Según explicó, en la mayoría de los casos son las propias estructuras las que “avisan” que algo está sucediendo, por ejemplo, pandeos o cuarteaduras y es a partir de ahí que se debe intervenir.

“Aquí hay dos situaciones: si no avisó la estructura, es decir, si no se pandeó, si no se rajó, si no hay fisuras en el cemento o flechamientos en el acero (…) y de pronto se cae es que no es un asunto de mantenimiento, sino un asunto de diseño, supervisión y construcción.”, dijo Gaviño, actualmente diputado local.

“Ahora, si se cae después de que se está cuarteada la estructura, que está avisando, es un elemento también del predictivo y había que apuntalar”.

Después del sismo del 19 de septiembre de 2017, recordó, recibió el aviso de problemas con dos estructuras de la Línea 12: una columna a la que le faltaba acero y presentaba cuarteaduras graves, y que había una flecha en las curvas 10 y 11 por lo que se procedió a apuntalar y cerrar el servicio en tanto se intervino la estructura. 

“Si DNV dice que hubo falta de mantenimiento tienen que demostrar -no con fotografías de Google-, no, tienes que decir cuántos grados, si era previsible, si era visible… todo esto lo debes decir para decir (sic) que hubo falta de mantenimiento”, subrayó. 

El 4 de mayo de 2021, horas después del colapso del viaducto elevado de la Línea 12, la entonces directora del Metro, Florencia Serranía, informó que la última revisión que se le había hecho a la línea había sido en enero y que no se había detectado ninguna anomalía.

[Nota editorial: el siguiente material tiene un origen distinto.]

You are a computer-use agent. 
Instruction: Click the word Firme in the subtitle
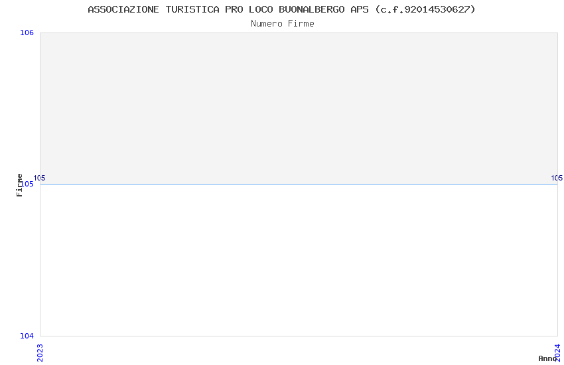tap(301, 24)
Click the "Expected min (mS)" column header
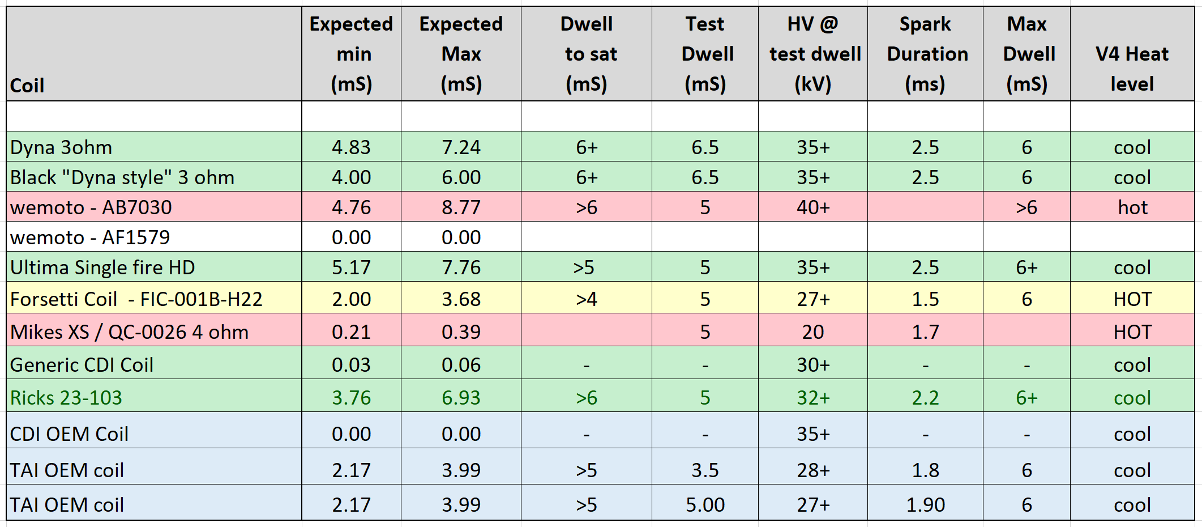This screenshot has width=1202, height=527. (x=351, y=54)
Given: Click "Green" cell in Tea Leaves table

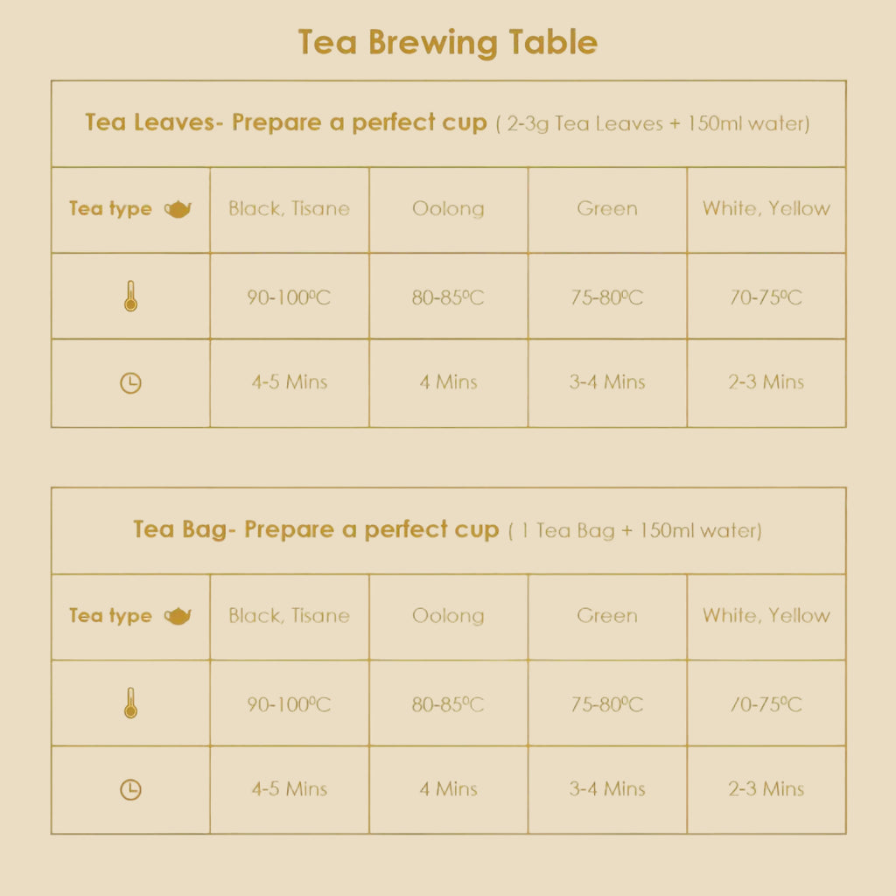Looking at the screenshot, I should click(607, 209).
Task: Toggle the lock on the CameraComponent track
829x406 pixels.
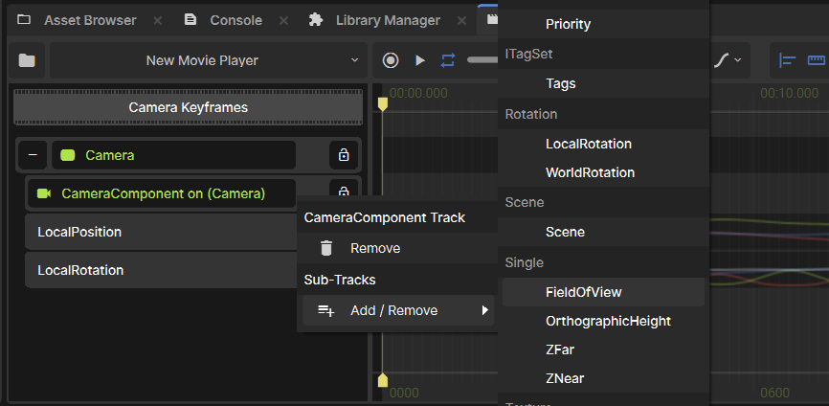Action: [344, 191]
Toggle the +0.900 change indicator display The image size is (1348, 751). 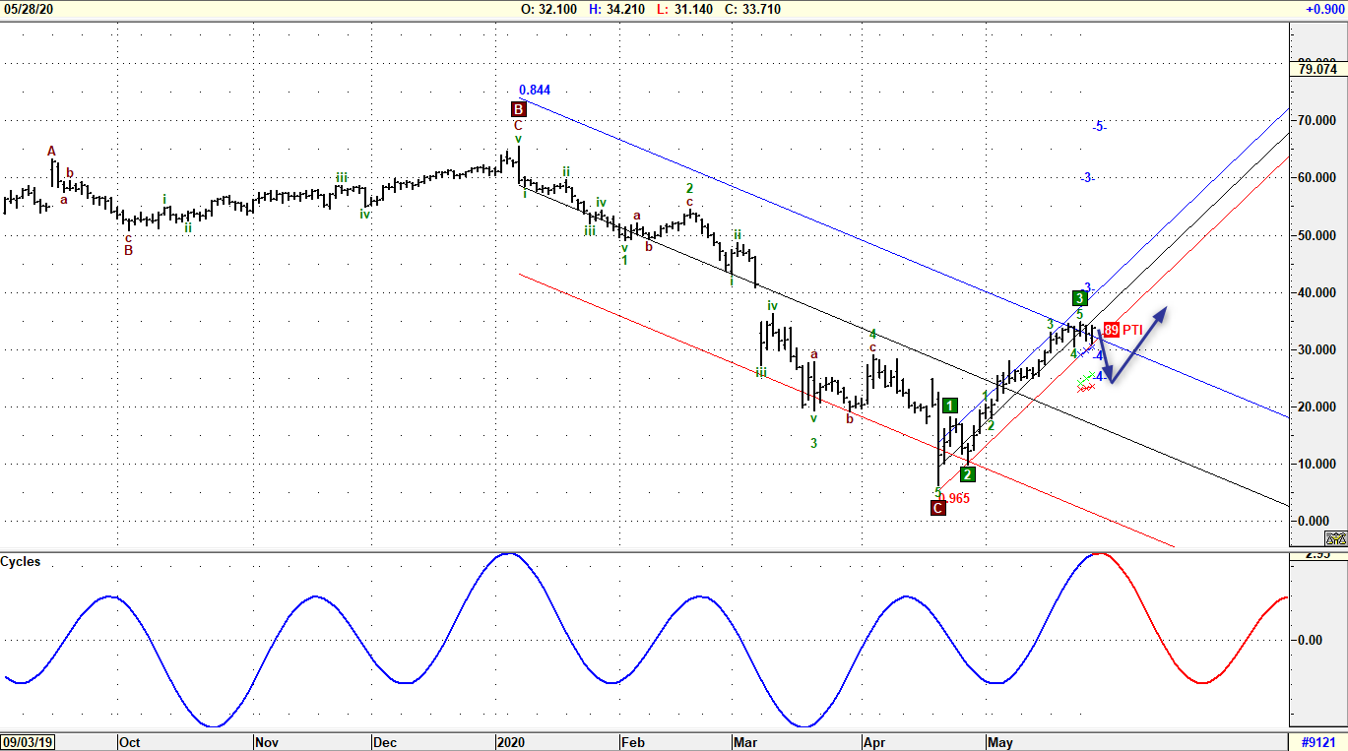1325,9
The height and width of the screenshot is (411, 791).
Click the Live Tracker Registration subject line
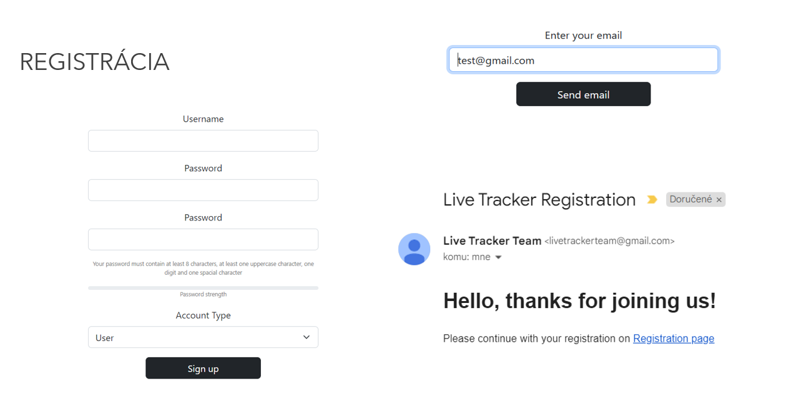point(539,200)

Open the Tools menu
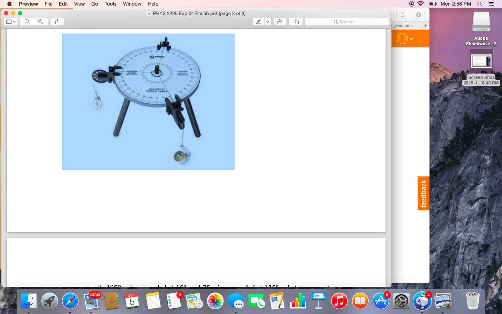(x=110, y=4)
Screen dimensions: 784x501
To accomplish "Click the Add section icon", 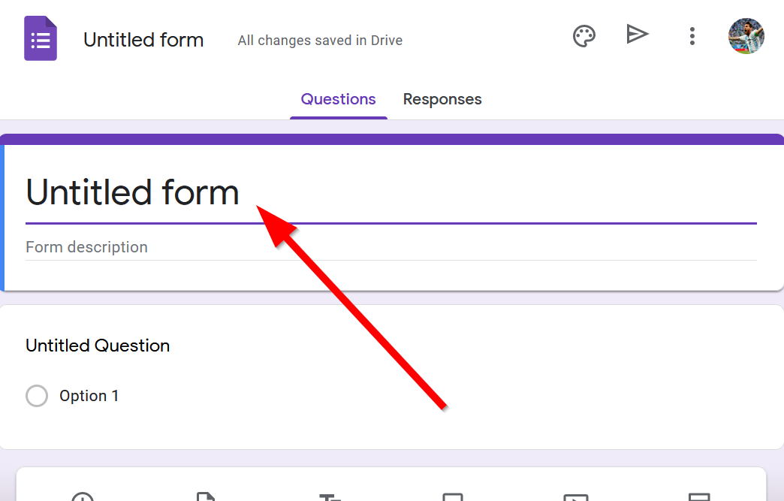I will (699, 496).
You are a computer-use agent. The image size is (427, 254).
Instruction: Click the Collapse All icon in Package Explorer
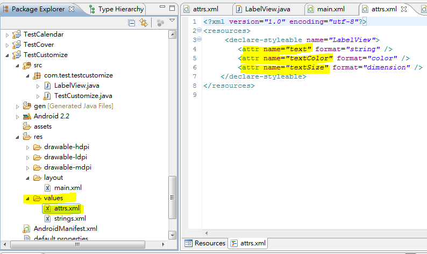point(132,23)
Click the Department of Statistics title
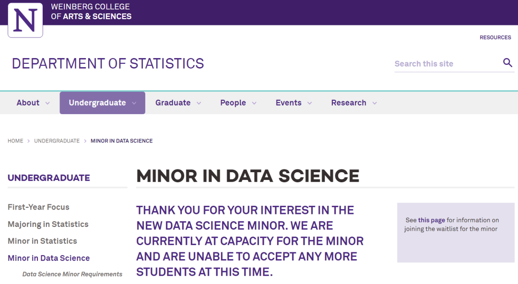The image size is (518, 284). 108,63
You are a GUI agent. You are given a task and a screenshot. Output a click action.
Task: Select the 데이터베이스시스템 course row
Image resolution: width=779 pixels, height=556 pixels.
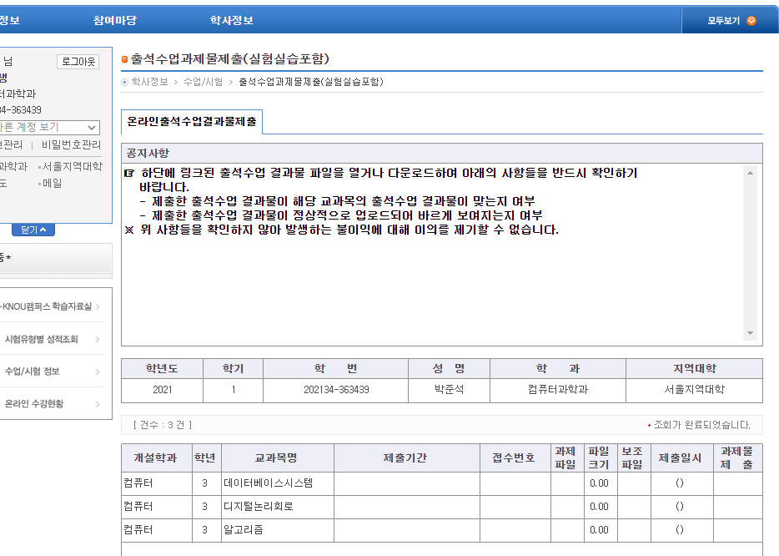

“La última revisión de la infraestructura de la línea y –como les informé– fue en enero 20, recibimos la información del monitoreo de todo el viaducto elevado de la Línea 12, y no mostró ninguna anomalía en ese momento; en junio del 2020, después del sismo, se hizo una revisión protocolaria después de sismos en la Línea 12 y el resto de los viaductos elevados del Metro, que se encuentran en varias líneas”, dijo aquella ocasión.

Sin embargo, vecinos de la zona ya habían denunciado las condiciones en las que se encontraba específicamente el tramo colapsado. 

Gaviño dijo mantenerse al pendiente de la publicación íntegra del reporte de DNV en el que señala a la falta de mantenimiento como un factor que influyó en el colapso de un tramo del viaducto elevado, sin embargo, afirmó que mientras él estuvo al frente de la dirección del Metro de la Ciudad entre julio de 2015 y mayo de 2018 sí se dieron en tiempo y forma todos los servicios de mantenimiento que la línea dorada requería. 

“Nosotros suspendimos dos o tres veces (el servicio de la Línea 12) porque había la sospecha de que podía haber una falla estructural. Se detenía, se revisaba, se apuntalaba y seguía cuando ya teníamos la seguridad, pero nunca supimos que había problemas de diseño, problemas de construcción y de supervisión, eso nunca lo supimos”, sostuvo el ex director del Metro.

“El mantenimiento pudo haber fallado, pero no es determinante para que se haya caído”, concluyó.